L'Asie centrale préislamique a produit dans trois langues moyen-iraniennes (parthe, bactrien, sogdien) une grande quantité de textes, mais la majorité de ce qui nous est parvenu est constituée soit par des traductions de textes religieux étrangers connus par ailleurs, soit par des documents de la pratique, auxquels s'ajoutent dans le cas du bactrien des proclamations royales. La littérature au sens où nous l'entendons (la fiction narrative, la poésie) n'a-t-elle eu qu'une existence orale, ou alors a-t-elle fait naufrage dans la transmission ? L'objet du présent cours est de démontrer que l'une comme l'autre idées sont partiellement fausses et qu'une grande partie de cet héritage s'avère de plus en plus récupérable, sous forme tantôt écrite et tantôt picturale.

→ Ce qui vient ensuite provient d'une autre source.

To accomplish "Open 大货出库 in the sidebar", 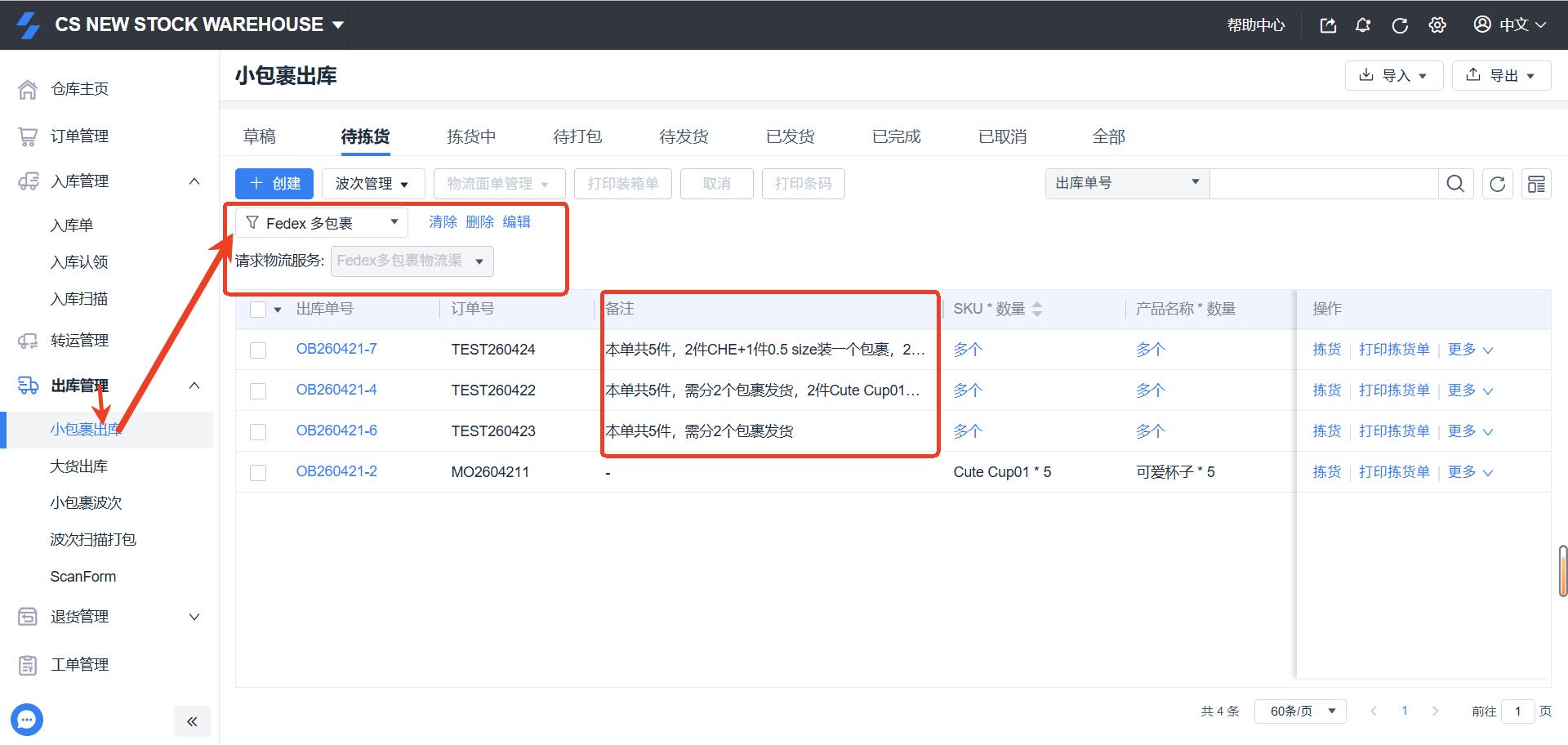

En parthe, les hymnes manichéens sont depuis longtemps connus mais certes ils n'ont pas circulé en dehors de la communauté. Le sogdien a conservé quelques textes originaux relevant soit du bouddhisme, soit du zoroastrisme, soit de l'épopée profane, qui manifestent une réelle créativité. Plusieurs sont rythmés selon des règles de prosodie qui ont été récemment élucidées. Les contes manichéens rédigés en sogdien et retrouvés à Turfan puisent à un fonds très divers, surtout indien mais aussi ésopéen ou biblique. Eux non plus n'ont pas été transmis à d'autres littératures, mais un nombre croissant de contes issus des mêmes répertoires peut être identifié sur des peintures murales de Pendjikent (Tadjikistan), ainsi que plusieurs cycles épiques dont certains annoncent des épisodes qui seront plus tard « canonisés » en persan par le Livre des Rois. Le grand absent du dossier reste la poésie lyrique, dont quelques restes ont cependant survécu.

Références d'orientation

Walter Bruno Henning, « Sogdian Tales », BSOAS, 1945, pp. 465-487.

Boris Marshak, Legends tales, and fables in the art of Sogdiana, New York, 2002.

Frantz Grenet, « Between written texts, oral performances and mural paintings: illustrated scrolls in pre-Islamic Central Asia », dans Orality and textuality in the Iranian world, ed. J. Rubanovich, Leiden, 2015, pp. 422-445.

Pavel B. Lurje, « More on Sogdian versification: translated and original compositions », dans Studia Philologica Iranica. Gherardo Gnoli Memorial Volume, ed. E. Morano, E. Provasi, A.V. Rossi, Rome, 2017, pp. 243-256.

Cette année le séminaire est remplacé par le colloque « Sogdiane : état des connaissances et recherches en progrès » coorganisé avec l’UC Berkeley et l’Institute for the Study of the Ancient World (New York), 2-3 juillet 2025, à l’École normale supérieure, 29 rue d’Ulm, 75005 Paris (amphi Jaurès).